To Love or Not to Be: Janek Ledecký’s Musical Hamlet and Shakespeare Negotiations in Korea
Abstract
Popular Entertainment Studies, Vol. 7, Issue 1-2, pp. 75-92 ISSN 1837-9303 © 2016 The Author. Published by the School of
Creative Arts, Faculty of Education & Arts, The University of Newcastle, Australia.

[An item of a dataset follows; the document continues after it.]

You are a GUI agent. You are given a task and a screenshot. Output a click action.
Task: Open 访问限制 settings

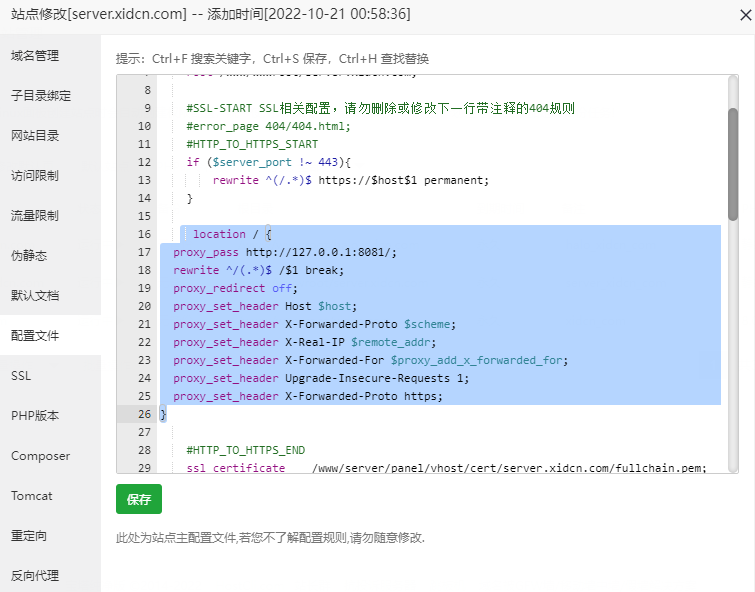pyautogui.click(x=35, y=176)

To Love or Not to Be: Janek Ledecký’s Musical Hamlet and Shakespeare Negotiations in Korea
Janek Ledecký’s Musical Hamlet is a significant addition to Shakespeare’s musicology that deserves scholarly attention. This Czech-originated musical, which ran worldwide from 1999 to 2012, is a rare version of the play that successfully accommodates the tragic in a commercial musical form. This article examines the birth of Musical Hamlet as tragic melodrama in relation to the rise of the mega-musical. After a brief description of how it is adapted into a tragic romance, it considers Shakespeare’s relation to popular culture, particularly in the South Korean context, examining the production, marketing and reception of Musical Hamlet in Seoul. The four revivals of Musical Hamlet in Korea record a process of careful negotiations between Shakespeare and the theatre market to produce a middlebrow cultural entertainment. Shakespeare’s dwindling share in the negotiations demonstrates the dominance of late capitalist nobrow over residual high art in the cultural geography of South Korea.